O evento marca uma etapa do processo eleitoral, com o objetivo de garantir que o software da urna eletrônica não foi modificado de forma intencional, tampouco perdeu suas características por falha na gravação.

“Não há nada de secreto na Justiça Eleitoral. A única coisa secreta é o voto do eleitor, que a Justiça Eleitoral garante que isso ocorrerá”, afirmou o ministro.

Segundo o TSE, houve uma adesão recorde ao processo de assinatura digital neste ano. Além do tribunal, assinaram digitalmente os sistemas a Ordem dos Advogados do Brasil (OAB), a Controladoria-Geral da União (CGU), o Partido Trabalhista Brasileiro (PTB), as Forças Armadas, a Polícia Federal e o Ministério Público Eleitoral (MPE).

Na cerimônia em questão, Moraes e outras seis autoridades presentes assinaram os sistemas que foram, em seguida, lacrados digitalmente e fisicamente, armazenados na sala-cofre do TSE e também enviados aos Tribunais Regionais Eleitorais (TREs).

A assinatura digital tem como objetivo garantir a autenticidade do programa.

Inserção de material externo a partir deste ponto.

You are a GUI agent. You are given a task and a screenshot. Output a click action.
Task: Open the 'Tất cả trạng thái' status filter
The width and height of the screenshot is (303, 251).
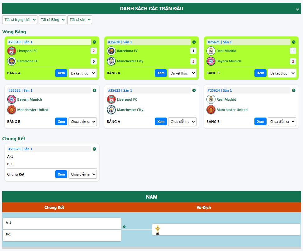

Esse processo conecta um arquivo de origem com a assinatura de uma autoridade. Assim, se houver qualquer alteração neste arquivo de origem, a assinatura não poderá mais ser validada. Com isso, garante-se que não ocorra qualquer mudança nos arquivos.

O evento é previsto em uma resolução do ano passado. Desde segunda-feira (29), as entidades interessadas na fiscalização puderam ir ao prédio do TSE para checar o processo de compilação dos sistemas, que passaram um ano à disposição para inspeção. Até 2020, esse prazo era de seis meses.

O presidente do TSE pontuou que a partir de agora, os códigos não podem ser alterados (a não ser que seja identificada alguma falha) e serão isolados na sala cofre do tribunal até as eleições. “A cerimônia de hoje mostra a transparência, a segurança, a seriedade e a confiança da Justiça Eleitoral nas eleições de 2022”, afirmou o ministro.